A decorative flush lever, like this Moen Banbury, will upgrade your bathroom instantly. Consider it for a powder room, and if your toilet is in a highly visible location in the master bath.

Another easy change is replacing those dreadful plastic shower hooks with better-looking metal ones that fit the style of your bath.

Shower Curtain Rings with Bearings or other coordinating styles and finishes, will improve the look for your bathroom.

Topping things off

Changing countertops can be an expensive proposition, but changing what's sitting on them doesn't need to be. Consider stainless steel countertop appliances and limit them to just one or two. Nothing else needs to sit out at all. Plastic drainboards and soap bottles are a definite detractor.

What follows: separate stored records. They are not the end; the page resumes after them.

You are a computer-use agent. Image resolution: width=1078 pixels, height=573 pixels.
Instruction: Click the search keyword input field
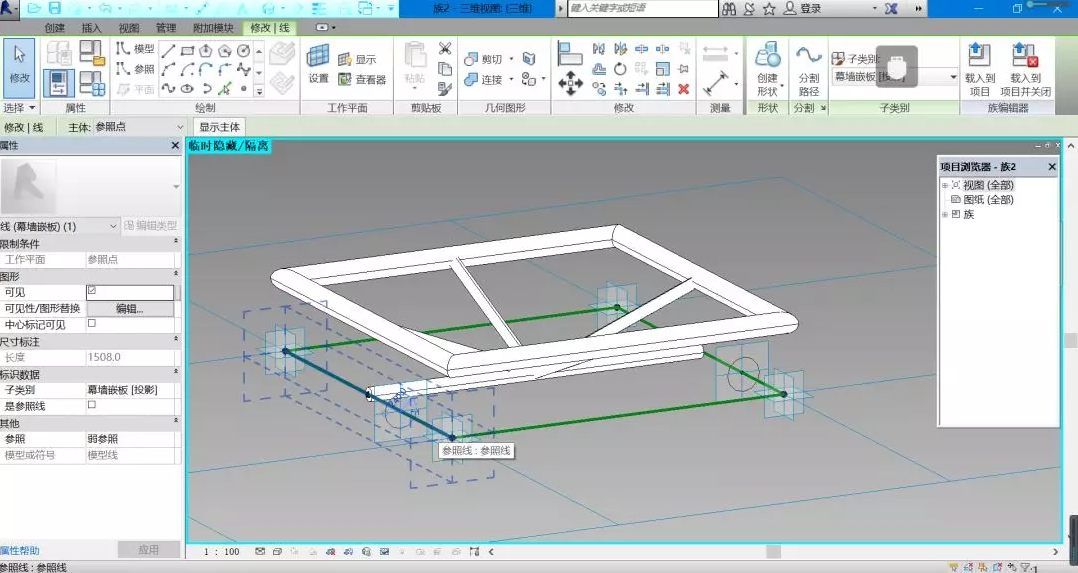click(642, 8)
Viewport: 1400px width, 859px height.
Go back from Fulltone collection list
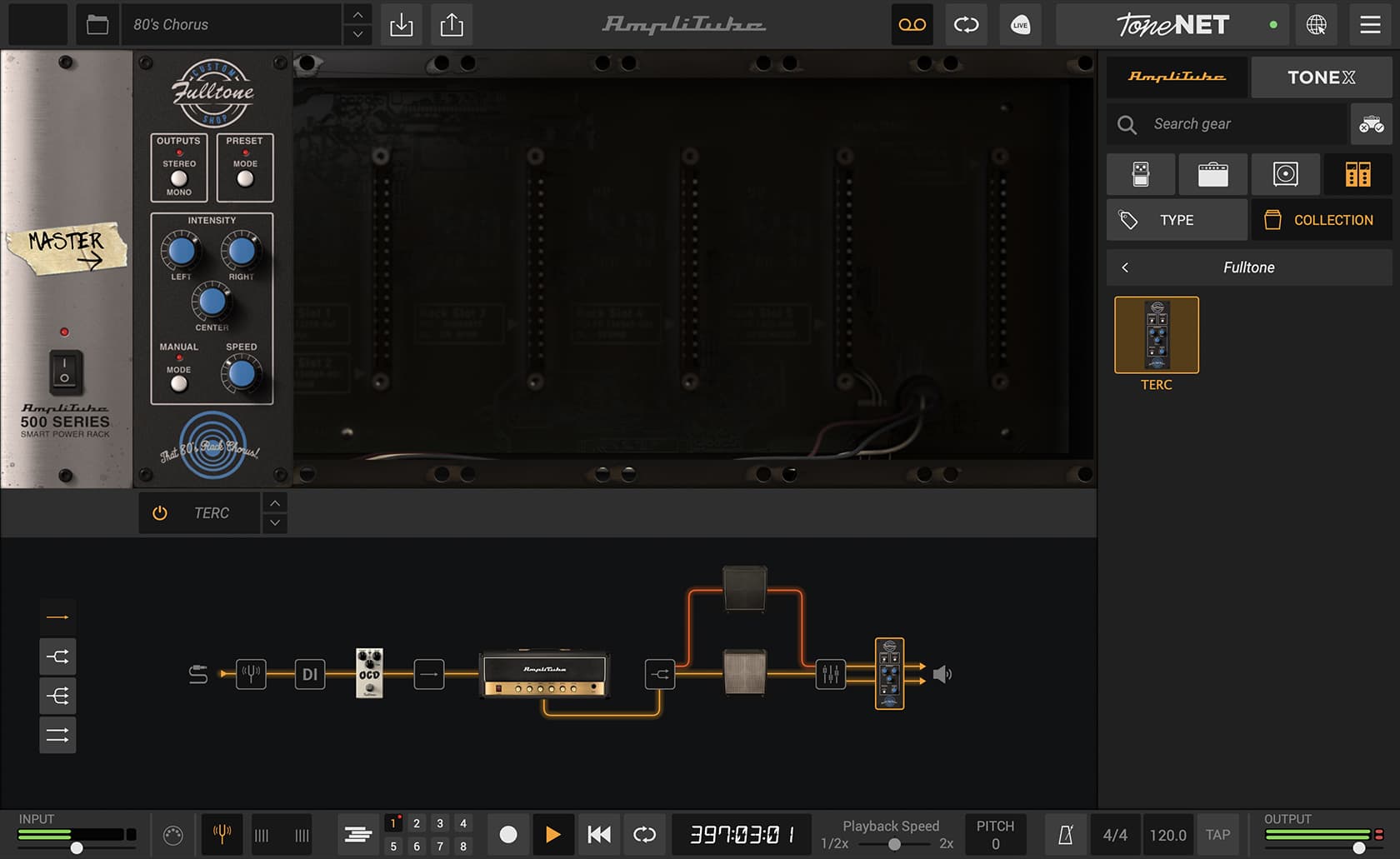pyautogui.click(x=1125, y=267)
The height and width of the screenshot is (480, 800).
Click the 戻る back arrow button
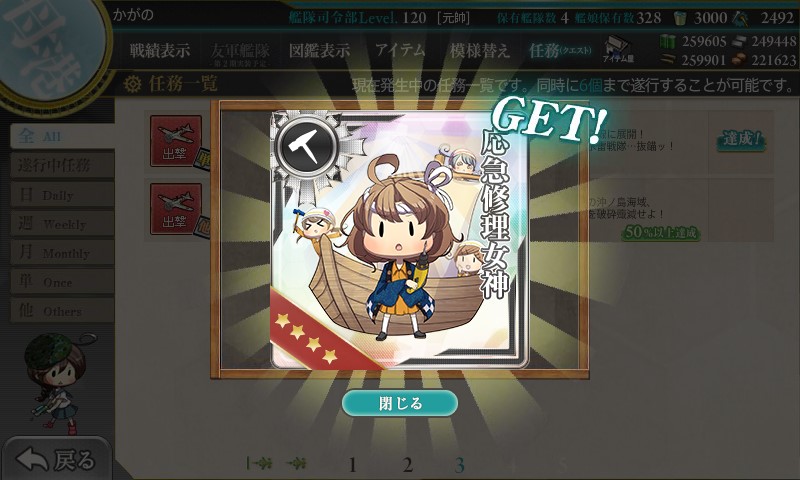click(56, 459)
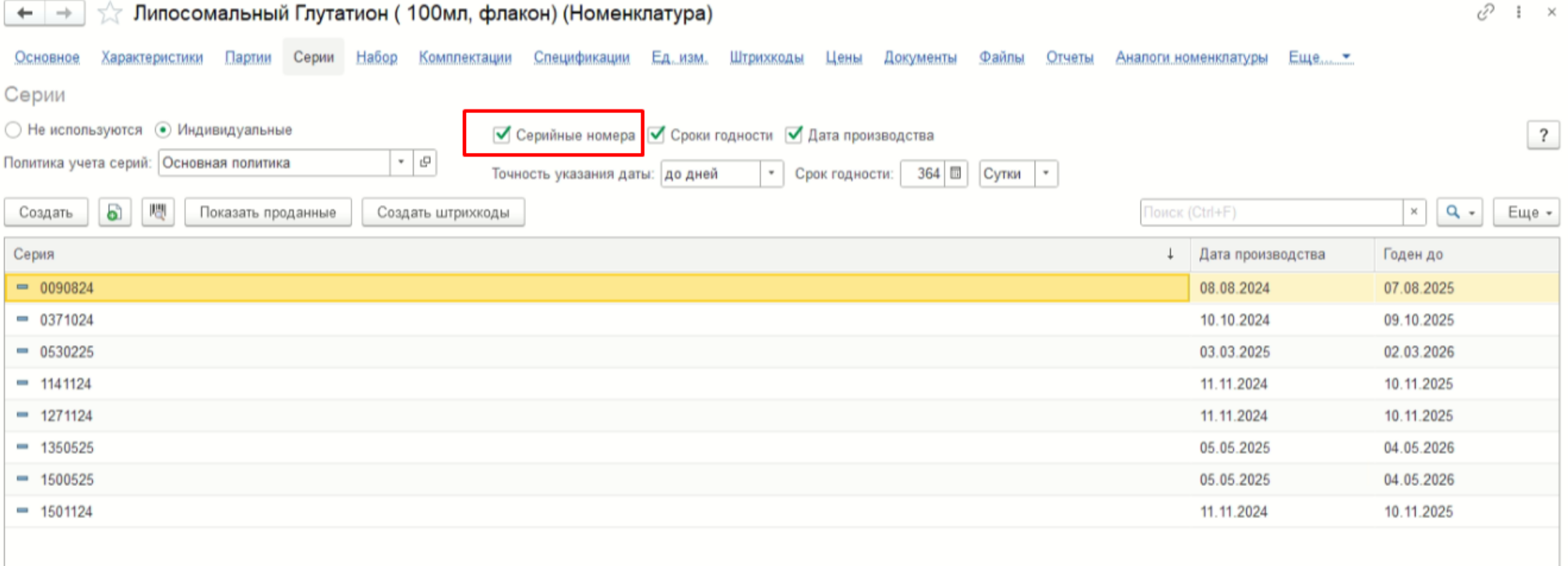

Your budget may not allow for stainless steel appliances, but a stainless steel toaster oven you can take with you can add countertop eye candy to your kitchen. This one by Breville at Williams-Sonoma features convection cooking, as well.

Other upgrades

Fluffy white bath towels and mat will read "spa" to prospective buyers and also contrast richly with your new paint color. So will brushed metal, natural wood (that doesn't clash with your cabinetry) or woven accessories, like bamboo tissue holders or wicker trash can. Remove anything that screams Walmart or Motel 6.

This Bamboo Square Bath Ensemble by simplehuman at Bed, Bath & Beyond will instantly add natural, updated style to your bath.

Final thought

Declutter. Declutter. Declutter. I was looking at an otherwise spacious townhome this week with ridiculously-overstuffed closets. It gave the impression that there wasn't enough storage in the place. Whatever doesn't fit in neatly, allowing both doors to open easily, needs to be stored somewhere else. The same holds true for linen towers, kitchen cabinets and bath vanities.


  1. Dear Jamie, my compliments for the way you show your "tips" in a few clear statements. This year I'll do some changes in my house and in 2 years time I hope to sell my house. Is this just "part 1" or do you save this subject for you seminar and e-book only?

  2. Excellent post, Jamie, and isn't it the truth. We are all too familiar with these "quiet lurkers" detracting value. Thanks for pointing it it out.

  3. wow, beautiful homes and beautiful accessories, i loved the look of the kitchen, so modern and so sleek and stylish, very comfortable looking, wish i had stylish accessories for my kitchen too

  4. Dear Jamie:

    I read this just for fun after the gruesome work I have had cleaning and fixing up my mom's home in Phoenix. Yep, she had all those cheap, plastic handled faucets. But that plain D-ring pull in brushed nickel would be a definitely upgrade from the ornate and ugly bronzed pulls in her kitchen. They just screamed "196=70"!